Phase 6: Type Checking

Location: src/Elara/TypeInfer/ The type checker infers types using the Hindley-Milner algorithm:
  1. Constraint Generation: Walk the AST, generate type equality constraints
  2. Constraint Solving: Unify types to find a substitution
  3. Substitution Application: Apply the substitution to produce the Typed AST
See Type Inference for detailed explanation. The output is a Typed AST where every expression is annotated with its type:
data Expr' Typed = ...
type TypedExpr = Expr (Located (Expr' Typed, Monotype SourceRegion))

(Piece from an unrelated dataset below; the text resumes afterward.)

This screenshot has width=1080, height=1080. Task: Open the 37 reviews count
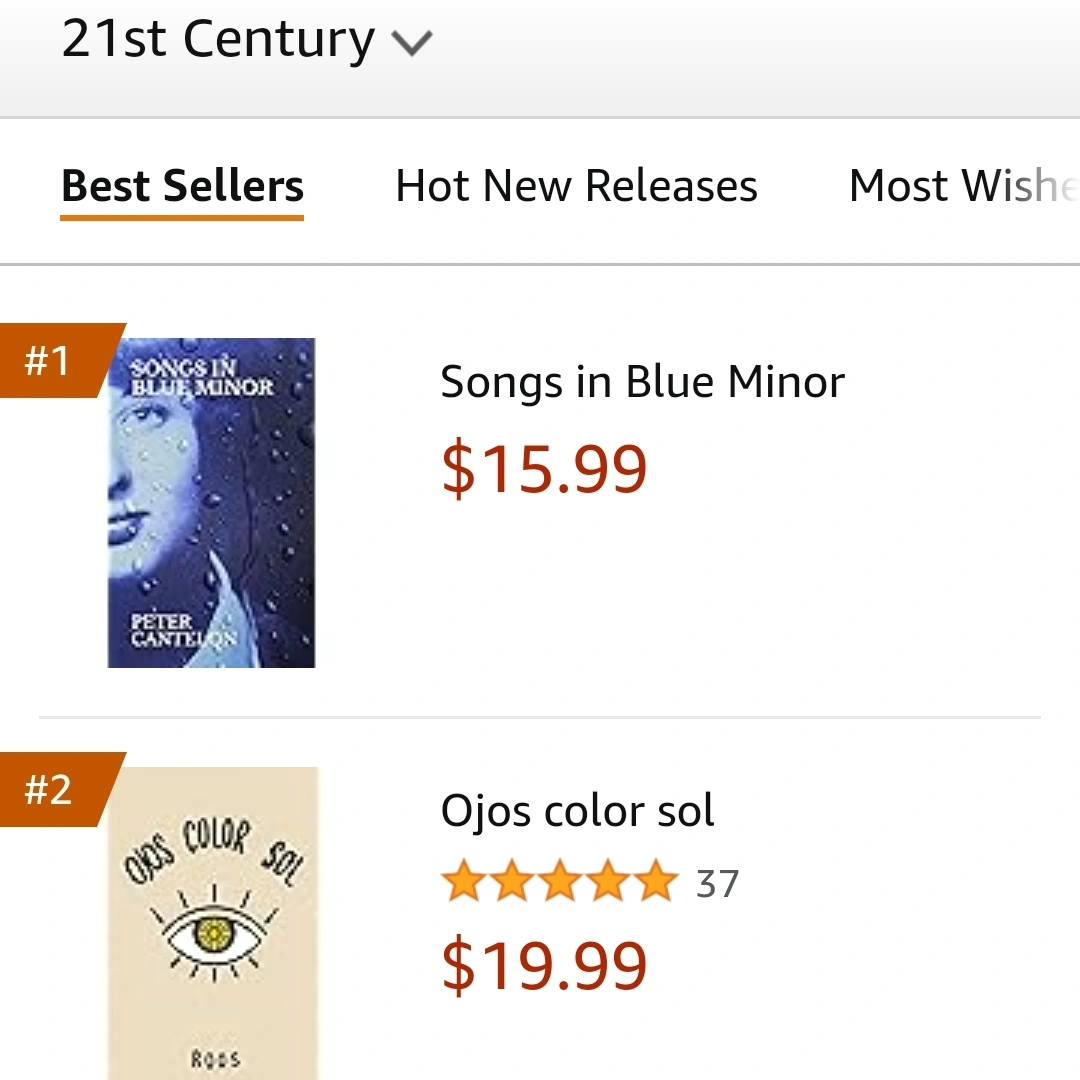[717, 884]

Phase 7: ToCore Translation

Location: src/Elara/Core/ The ToCore pass converts the high-level Typed AST to Core, a minimal typed lambda calculus:
data Expr bind
  = Var (Var bind)
  | Lam (Var bind) (Expr bind)
  | App (Expr bind) (Expr bind)
  | Let (CoreBind bind) (Expr bind)
  | Case (Expr bind) [Alt bind]
  | Lit Literal
  | Type Type

data CoreBind bind
  = NonRec (Var bind) (Expr bind)
  | Rec [(Var bind, Expr bind)]

Major Transformations

Pattern matching is desugared to case expressions with simple patterns:
match list with
  [] -> 0
  x::xs -> x + sum xs
Becomes:
case list of
  Nil -> 0
  Cons x xs -> 
    let sum_xs = sum xs
    in x + sum_xs
Identify and mark recursive bindings:
let fact n = if n == 0 then 1 else n * fact (n - 1)
Becomes:
letrec fact = \n -> 
  case n == 0 of
    True -> 1
    False -> n * fact (n - 1)
Make implicit type applications explicit:
id 42  -- id : forall a. a -> a
Becomes:
id @Int 42  -- Explicit type application
Core is similar to GHC’s Core language and is designed for optimization.

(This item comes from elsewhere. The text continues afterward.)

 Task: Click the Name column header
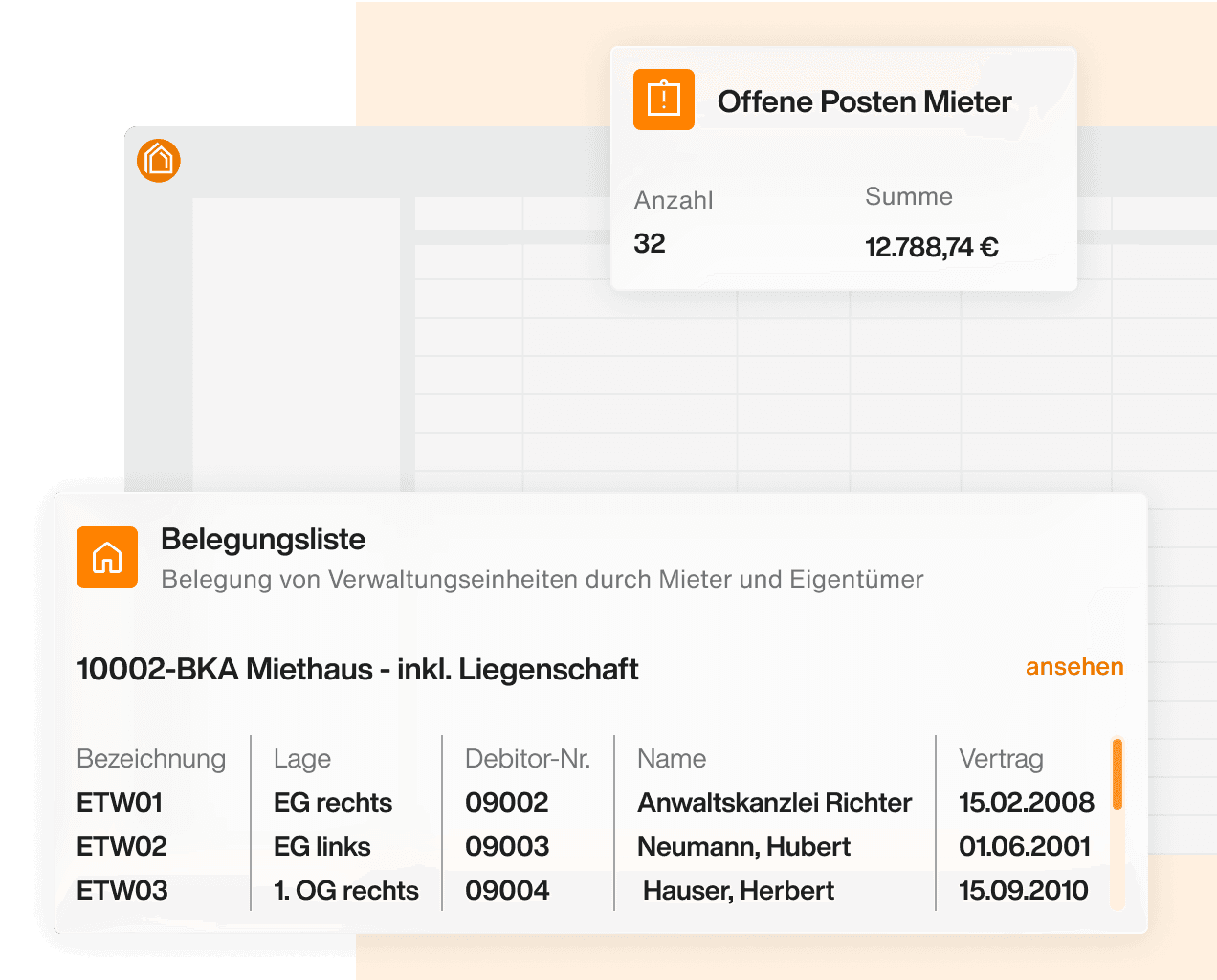pos(672,759)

Phase 8: Core-to-Core Passes

Location: src/Elara/Core/ Multiple optimization passes transform Core:
1

ANF Conversion

Convert to A-Normal Form (all subexpressions are atomic)
2

Closure Lifting

Lift nested functions to top-level, generate closure data structures
3

Dead Code Elimination

Remove unused bindings
4

Inlining

Inline small functions at call sites (future work)

A-Normal Form (ANF)

ANF ensures all intermediate values are named:
-- Before
f (g x) (h y)

-- After ANF
let a = g x
let b = h y
in f a b
This simplifies subsequent passes like closure conversion.

Closure Lifting

Nested functions are lifted to the top level with explicit environment parameters:
let makeAdder = \x -> \y -> x + y
Becomes:
-- Top-level function with environment parameter
let makeAdder_inner env y = 
  let x = env.x in x + y

-- Original function creates closure
let makeAdder x =
  let env = { x = x }
  in makeAdder_inner env

Phase 9: JVM Emission

Location: src/Elara/JVM/ The final phase generates JVM bytecode:
1

Lower to JVM IR

Convert Core to high-level JVM IR (src/Elara/JVM/IR.hs)
2

Emit Bytecode

Translate IR to actual JVM instructions (src/Elara/JVM/Emit.hs)
3

Generate Class Files

Write .class files with proper constant pools and attributes
See JVM Interop for detailed bytecode generation.

Query System

Elara uses the Rock query system for incremental compilation:
data Query a where
  ParseModule :: ModuleName -> Query (Frontend.Module)
  TypeCheck :: ModuleName -> Query (Typed.Module)
  GenerateCore :: ModuleName -> Query (Core.Module)
  EmitBytecode :: ModuleName -> Query ClassFile
Queries are:
  • Memoized: Results are cached
  • Lazy: Only computed when needed
  • Incremental: Dependencies are tracked automatically
The query system enables features like “compile on demand” where only required modules are processed.

Debugging and Inspection

The compiler provides several debug flags:
elara compile --dump-lexed    # Show lexer output
elara compile --dump-parsed   # Show Frontend AST
elara compile --dump-renamed  # Show Renamed AST
elara compile --dump-typed    # Show Typed AST with inferred types
elara compile --dump-core     # Show Core IR
elara compile --dump-core-anf # Show Core after ANF conversion
Logs are written to .elara/logs/ for inspection.